I learnt (at last) what Potter books are worth on the open market. The exciting stuff is the first edition. Only 350 (a tiny print run) came out in hardback and collectors are paying £10,000 for them. £14,000 is the highest reputed figure, though a set of four Potters, all firsts, went in New York for $24,000.

Joanne Rowling's signature conveys instant cachet. She signed at least 3,000 copies of the fourth instalment, Goblet of Fire (from a one-million print run) and American collectors are buying them up at £500 a time (so hurry).

Gekoski did, however, steer me towards the biggest Harry Potter dealer in town, Adrian Harrington, who runs a bookshop in Kensington Church Street. Summer flu had confined him to a back garden somewhere in Kent, so I sat outside a bar in Pied Bull Yard, nursing a spritzer, mobile phone clamped to ear, and got a lecture from the Mr Big of Hogwartsiana.

"The world of books hasn't seen anything like the Harry Potter phenomenon before, which is why you'll find prices are all over the place.

It's absolutely the right book at the right time, just as the world is ready for the new Tolkien. Have you noticed how these things go in 30-year cycles? Lewis Carroll in the 1860s, Arthur Rackham in the 1900s, Winnie the Pooh in 1926, then Narnia and Middle Earth in the Fifties, then Roald Dahl in the mid-Seventies, now J K Rowling? She's taken Tolkien, C S Lewis, Greek myth and pagan magic, everything from the world of folklore and mythology, and made a single entity of it. The plot is Just William goes to the Chalet School. There's even a bit of Dennis Wheatley in there."

Did he ever sell Potter proof copies? "Oh sure," said Harrington airily. "I've just sold one for £4,500. If yours is in mint condition, I could pay £2,500 for it."

I blinked. Did the secondhand book trade often charge a mark-up of 80 per cent? "It's a volatile market," he said. "Two months ago it had gone a bit quiet. The the Goblet of Fire came out, and it's complete madness at present. In a couple of months it'll calm down for a while, then the film will come out..."

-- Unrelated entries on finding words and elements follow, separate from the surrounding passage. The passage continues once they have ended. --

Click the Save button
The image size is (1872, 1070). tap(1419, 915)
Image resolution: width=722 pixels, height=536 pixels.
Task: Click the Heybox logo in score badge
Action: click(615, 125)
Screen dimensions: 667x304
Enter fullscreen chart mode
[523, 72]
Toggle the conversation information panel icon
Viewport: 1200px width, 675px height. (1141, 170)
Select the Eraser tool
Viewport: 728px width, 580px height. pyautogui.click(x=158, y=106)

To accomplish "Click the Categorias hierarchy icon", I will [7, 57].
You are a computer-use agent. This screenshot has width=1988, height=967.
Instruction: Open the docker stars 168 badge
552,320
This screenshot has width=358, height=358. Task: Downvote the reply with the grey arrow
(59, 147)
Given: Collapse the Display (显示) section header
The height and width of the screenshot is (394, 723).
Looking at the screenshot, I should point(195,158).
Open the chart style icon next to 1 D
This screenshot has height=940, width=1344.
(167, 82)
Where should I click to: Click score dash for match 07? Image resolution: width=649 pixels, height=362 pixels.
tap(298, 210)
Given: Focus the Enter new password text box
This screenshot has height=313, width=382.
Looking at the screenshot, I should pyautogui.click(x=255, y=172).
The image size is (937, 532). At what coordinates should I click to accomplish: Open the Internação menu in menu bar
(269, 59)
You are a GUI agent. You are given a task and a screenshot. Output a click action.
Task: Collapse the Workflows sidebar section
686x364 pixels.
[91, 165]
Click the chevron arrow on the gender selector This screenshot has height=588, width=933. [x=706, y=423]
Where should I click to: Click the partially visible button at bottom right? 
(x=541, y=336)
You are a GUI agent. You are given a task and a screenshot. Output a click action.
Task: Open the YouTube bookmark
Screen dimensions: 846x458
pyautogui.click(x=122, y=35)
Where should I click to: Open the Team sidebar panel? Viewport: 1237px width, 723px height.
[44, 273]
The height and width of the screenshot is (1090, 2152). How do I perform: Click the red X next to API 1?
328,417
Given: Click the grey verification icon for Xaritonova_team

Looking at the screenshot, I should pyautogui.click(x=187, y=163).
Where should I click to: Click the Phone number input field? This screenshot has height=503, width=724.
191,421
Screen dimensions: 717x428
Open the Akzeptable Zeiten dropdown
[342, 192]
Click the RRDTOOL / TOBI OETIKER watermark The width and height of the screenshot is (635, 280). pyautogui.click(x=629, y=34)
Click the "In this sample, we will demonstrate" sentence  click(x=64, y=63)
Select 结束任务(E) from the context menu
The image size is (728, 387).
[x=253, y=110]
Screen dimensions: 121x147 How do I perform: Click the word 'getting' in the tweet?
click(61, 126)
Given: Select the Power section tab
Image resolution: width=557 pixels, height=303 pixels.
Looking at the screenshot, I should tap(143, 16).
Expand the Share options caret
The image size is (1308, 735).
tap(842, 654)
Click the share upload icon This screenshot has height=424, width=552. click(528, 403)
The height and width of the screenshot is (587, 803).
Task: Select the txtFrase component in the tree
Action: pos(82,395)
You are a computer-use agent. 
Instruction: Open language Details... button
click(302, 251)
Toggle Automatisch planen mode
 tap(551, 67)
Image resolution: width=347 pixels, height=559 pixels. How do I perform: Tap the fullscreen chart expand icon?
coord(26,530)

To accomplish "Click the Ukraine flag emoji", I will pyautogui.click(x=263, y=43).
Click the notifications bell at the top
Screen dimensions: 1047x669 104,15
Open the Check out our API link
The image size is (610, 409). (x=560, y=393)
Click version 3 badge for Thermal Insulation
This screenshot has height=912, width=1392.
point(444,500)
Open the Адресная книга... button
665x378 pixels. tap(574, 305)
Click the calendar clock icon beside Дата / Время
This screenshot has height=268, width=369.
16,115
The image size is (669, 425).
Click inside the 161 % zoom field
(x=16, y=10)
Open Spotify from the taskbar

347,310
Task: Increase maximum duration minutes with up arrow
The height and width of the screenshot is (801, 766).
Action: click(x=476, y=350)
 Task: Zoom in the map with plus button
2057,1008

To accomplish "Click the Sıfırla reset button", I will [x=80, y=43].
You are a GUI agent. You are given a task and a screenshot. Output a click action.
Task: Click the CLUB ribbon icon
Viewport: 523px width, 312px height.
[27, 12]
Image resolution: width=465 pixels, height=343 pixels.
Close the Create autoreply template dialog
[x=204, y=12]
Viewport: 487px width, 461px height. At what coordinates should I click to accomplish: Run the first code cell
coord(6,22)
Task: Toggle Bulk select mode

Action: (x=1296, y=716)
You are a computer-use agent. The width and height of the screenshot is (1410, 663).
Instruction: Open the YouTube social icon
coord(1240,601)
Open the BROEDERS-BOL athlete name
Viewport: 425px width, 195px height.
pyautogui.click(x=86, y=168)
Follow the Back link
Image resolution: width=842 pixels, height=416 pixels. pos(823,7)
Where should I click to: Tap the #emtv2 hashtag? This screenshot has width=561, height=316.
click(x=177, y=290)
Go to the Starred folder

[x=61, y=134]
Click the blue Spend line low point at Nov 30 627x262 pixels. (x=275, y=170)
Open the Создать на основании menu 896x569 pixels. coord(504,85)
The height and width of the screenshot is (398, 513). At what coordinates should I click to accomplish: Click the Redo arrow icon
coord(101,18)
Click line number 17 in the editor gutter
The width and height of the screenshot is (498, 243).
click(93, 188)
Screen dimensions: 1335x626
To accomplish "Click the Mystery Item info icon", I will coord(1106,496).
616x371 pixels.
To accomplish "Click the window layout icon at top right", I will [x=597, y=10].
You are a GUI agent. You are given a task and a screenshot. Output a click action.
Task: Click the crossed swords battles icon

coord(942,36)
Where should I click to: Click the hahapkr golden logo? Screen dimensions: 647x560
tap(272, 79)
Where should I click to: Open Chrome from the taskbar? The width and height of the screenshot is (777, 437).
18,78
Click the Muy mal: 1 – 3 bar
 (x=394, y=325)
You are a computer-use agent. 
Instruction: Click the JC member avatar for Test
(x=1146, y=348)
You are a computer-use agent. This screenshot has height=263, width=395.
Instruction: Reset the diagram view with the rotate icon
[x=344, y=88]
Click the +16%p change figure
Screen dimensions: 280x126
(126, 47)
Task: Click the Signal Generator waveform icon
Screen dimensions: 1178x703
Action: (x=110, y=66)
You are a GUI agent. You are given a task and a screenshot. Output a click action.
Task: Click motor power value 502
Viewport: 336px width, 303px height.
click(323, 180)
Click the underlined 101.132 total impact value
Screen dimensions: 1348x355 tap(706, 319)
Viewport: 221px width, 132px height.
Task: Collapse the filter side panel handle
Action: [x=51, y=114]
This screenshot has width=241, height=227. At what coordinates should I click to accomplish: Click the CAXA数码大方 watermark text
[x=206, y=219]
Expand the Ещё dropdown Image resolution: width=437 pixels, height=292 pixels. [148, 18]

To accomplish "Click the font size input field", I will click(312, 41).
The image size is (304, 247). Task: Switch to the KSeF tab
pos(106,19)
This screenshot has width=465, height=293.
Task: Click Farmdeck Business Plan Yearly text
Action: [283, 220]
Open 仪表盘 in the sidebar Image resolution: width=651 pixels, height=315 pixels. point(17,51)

If it's bound to increase in value, Adrian, (I said) perhaps you could afford to be more generous? "Oh - if I had it in my hand right now, I might go to £3,000."

Back home I approached the internet, which, as everyone will tell you, has several auction sites to help you cut out the Harrington and Gekoski middlemen., the mega-bookseller site, has a link-up with Sothebys auction house, and its admirably clear instructions guide you into writing a cogent and not-too-boastful sales pitch. The alternative is, which is more down-market ("more Exchange & Mart than Christie's," a friend explained), and then you're into some weird territory, like a "collectors' corner" at www.abebooks. com, and a collectors' website called I've done them all: I've stuck my vainglorious little advertisement on half-a-dozen cyber-noticeboards, and I'm still waiting for a reply, 48 hours later. It doesn't compare, I assure you, with hanging out in the shops where Rick, Adrian and Adam and their peers in the trade drift in and out, swapping information about the byways of literary history and gossiping about wildly extravagant bids at auction.

I've still got the modest white-and-yellow proof in its little plastic folder. It was worthless, then worth £1,000, then £2,000, then £2,500, then £3,000. I might just wait a week, to see what the websites bring, or a month until the movie goes into production, or a year until Harry Potter V is published. Hell, I might have done anything had not a colleague pointed out the small print on the back: "This is an uncorrected proof copy," it reads, "and is not for sale."